Claude and Gemini clients automatically convert these to their native formats.
Tool Calls (Function Calling)
tools = [{
"type": "function",
"function": {
"name": "get_weather",
"description": "Get weather information",
"parameters": {
"type": "object",
"properties": {"location": {"type": "string"}},
"required": ["location"],
},
},
}]
result = await client.chat_completions(
messages=[{"role": "user", "content": "What's the weather in Tokyo?"}],
tools=tools,
return_usage=True,
)
if result.tool_calls:
for call in result.tool_calls:
print(f"Call: {call.function['name']}({call.function['arguments']})")
Agent (Tool-Use Loop)
AgentClient wraps LLMClient and handles the tool-calling loop automatically: LLM calls → execute tools → feed results back → repeat until done.
from flexllm import AgentClient, LLMClient
client = LLMClient(model="gpt-4", base_url="...", api_key="...")
agent = AgentClient(
client=client,
system="You are a helpful assistant.",
tools=[{...}], # OpenAI-format tool definitions
tool_executor=my_tool_fn, # (name, arguments_json) -> result
max_rounds=10,
)
# Stateless single task
result = await agent.run("Check the weather in Beijing")
# result.content, result.rounds, result.tool_calls, result.usage
# Stateful multi-turn chat (auto-maintains message history)
r1 = await agent.chat("Hello")
r2 = await agent.chat("Check the weather") # carries r1 context
agent.reset()
# Structured output with Pydantic
from pydantic import BaseModel
class Decision(BaseModel):
action: str
reason: str
result = await agent.run("Analyze this", response_format=Decision)
result.parsed # -> Decision(action="approve", reason="...")
CLI
# Quick ask
flexllm ask "What is Python?"
# Interactive chat
flexllm chat
# Batch processing with cost tracking
flexllm batch input.jsonl -o output.jsonl --track-cost
flexllm batch input.jsonl -o output.jsonl -n 5 # First 5 records only
flexllm batch data.jsonl -o out.jsonl -uf text -sf sys # Custom field names
# Model management
flexllm list # Configured models
flexllm models # Remote available models
flexllm set-model gpt-4 # Set default model
flexllm test # Test connection
flexllm init # Initialize config file
# Serve - wrap LLM as HTTP API (for fine-tuned model deployment)
flexllm serve -m qwen-finetuned -s "You are an assistant"
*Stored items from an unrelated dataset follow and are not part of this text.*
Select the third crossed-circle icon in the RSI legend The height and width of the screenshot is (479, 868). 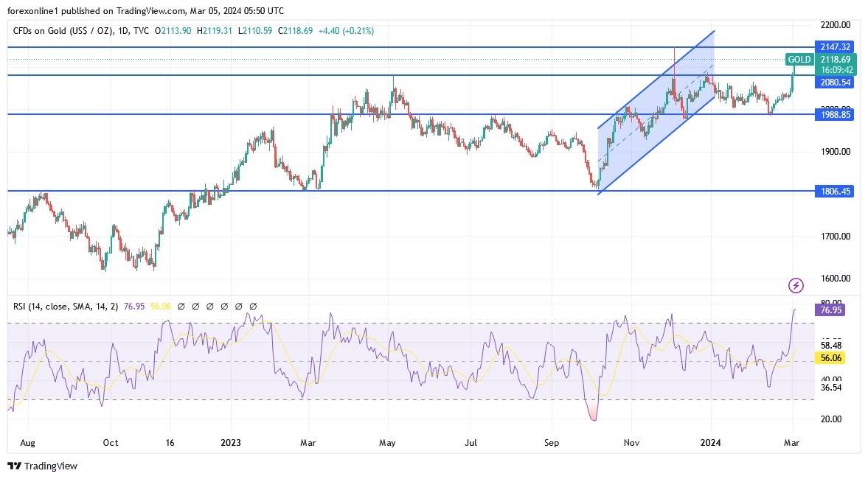pyautogui.click(x=210, y=306)
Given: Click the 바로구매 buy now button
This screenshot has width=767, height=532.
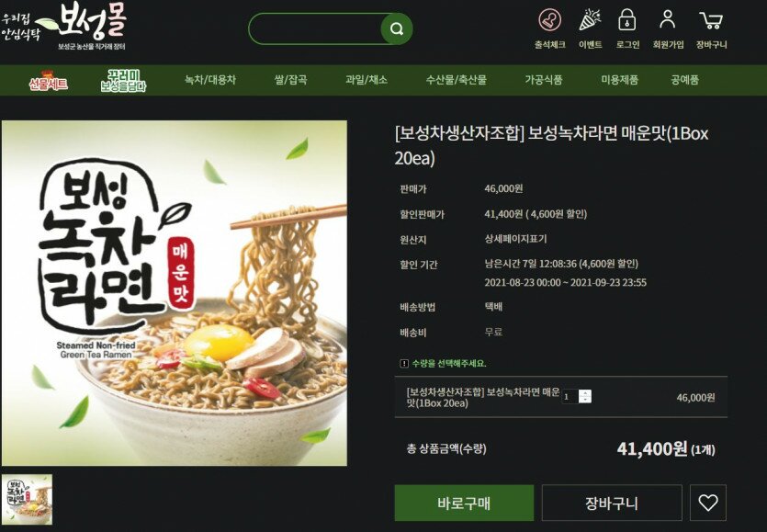Looking at the screenshot, I should tap(464, 503).
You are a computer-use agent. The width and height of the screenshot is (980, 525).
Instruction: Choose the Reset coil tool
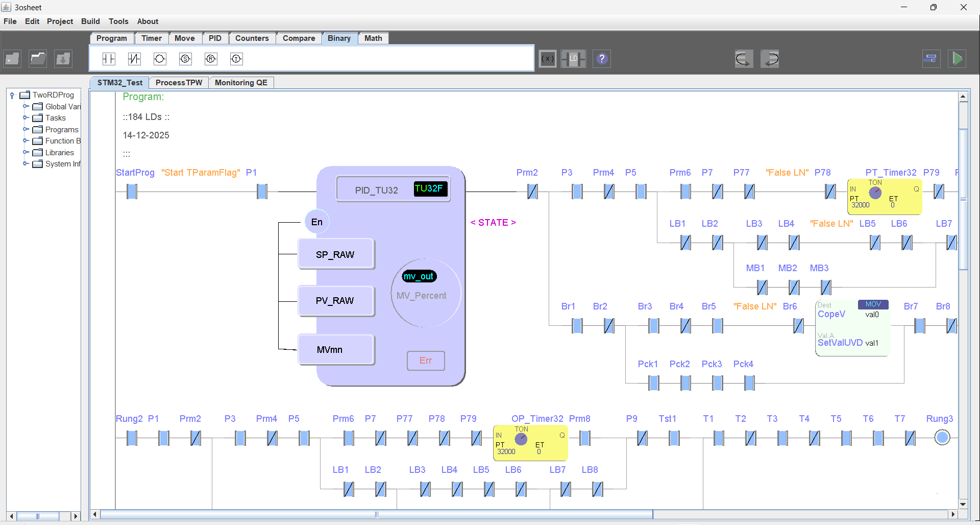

flexllm serve --thinking true -p 8000 -v # With thinking mode + request logging
# Agent mode with built-in tools
flexllm agent --tools code "读取 main.py 并分析" # Code tools (read/edit/glob/grep/bash)
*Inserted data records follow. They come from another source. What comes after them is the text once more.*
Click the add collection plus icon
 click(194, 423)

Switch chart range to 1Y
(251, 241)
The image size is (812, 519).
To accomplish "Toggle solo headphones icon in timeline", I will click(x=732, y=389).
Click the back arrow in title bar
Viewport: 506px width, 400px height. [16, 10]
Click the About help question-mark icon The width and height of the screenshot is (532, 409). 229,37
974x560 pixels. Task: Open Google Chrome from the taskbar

flexllm agent --tools all "创建并修改文件" # All tools (includes write)
flexllm agent --tools code -v "调试问题" # Verbose mode (show execution details)
flexllm chat --tools code # Interactive multi-turn agent
flexllm agent --tools shell,dtflow "清洗data.jsonl" # Legacy CLI tools
# Utilities
flexllm pricing gpt-4 # Query model pricing
flexllm credits # Check API key balance
flexllm mock # Start mock LLM server for testing
Configuration
Config file location: ~/.flexllm/config.yaml
See flexllm_config.example.yaml for a comprehensive configuration example with all available options, or flexllm_config.quickstart.yaml for a minimal quick-start template.
# Default model
default: "gpt-4"
# Global system prompt (applied to all commands unless overridden)
system: "You are a helpful assistant."
# Global user content template (applied to all user messages unless overridden)
# Use {content} as placeholder for original user content
# user_template: "{content}/detail"
# Model list
models:
- id: gpt-4
name: gpt-4
provider: openai
base_url: https://api.openai.com/v1
api_key: your-api-key
system: "You are a GPT-4 assistant." # Model-specific system prompt (optional)
- id: local-finetuned
name: local-finetuned
provider: openai
base_url: http://localhost:8000/v1
api_key: EMPTY
user_template: "{content}/detail" # Model-specific user template for fine-tuned models (optional)
# Model params: any field beyond meta fields (id/name/provider/base_url/api_key/system/user_template)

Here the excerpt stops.